The atomicMin
function defined by CUDA doesn't support use with floating-point quantities. Referring to the documentation, we see that the only available prototypes are for int
, unsigned int
, and unsigned long long int
(the last requiring compiling for, and running on, a GPU of compute capability 3.5 or higher).
There are at least 2 options.
You could refactor your code to replace atomics with a classical parallel reduction.
As indicated in the programming guide, "arbitrary" atomics can be created using atomicCAS
(compare-and-swap) plus a loop of some sort.
Here's one possible realization, for double
:
__device__ double atomicMin_double(double* address, double val)
{
unsigned long long int* address_as_ull = (unsigned long long int*) address;
unsigned long long int old = *address_as_ull, assumed;
do {
assumed = old;
old = atomicCAS(address_as_ull, assumed,
__double_as_longlong(fmin(val, __longlong_as_double(assumed))));
} while (assumed != old);
return __longlong_as_double(old);
}
This related question and answers may also be of interest, although it primarily has float
in view.
A few other comments:
by switching to float
instead of double
I believe it is possible to simplify the atomicMin
(or atomicMax
) operation as indicated in the answer I linked to above, probably with a few caveats (e.g. no NaN, INF data, for example).

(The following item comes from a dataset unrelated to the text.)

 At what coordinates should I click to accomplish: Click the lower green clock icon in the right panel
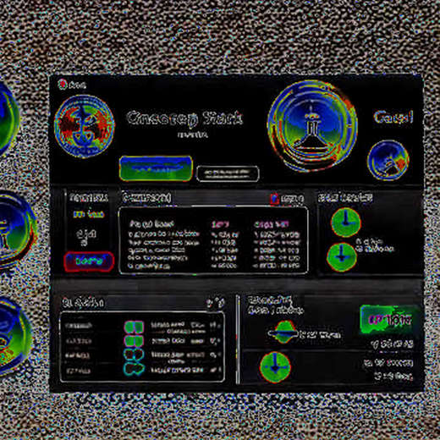pos(342,257)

I believe that iee754 float
follows an ordering rule for two quantities A
and B
such that if A > B
, then *reinterpret_cast<int*>(&A) > *reinterpret_cast<int*>(&B)
. I'm not sure double
follows a similar rule with long long
(probably someone else will be able to say).
in your code, this loop could operate on a local quantity first, then do a single atomic operation at the end, like so:
double v = *g;
for( int u = 0; u<16; u++ )
{
v = min(v,d);
}
atomicMin_double(g, v);
which I think should be faster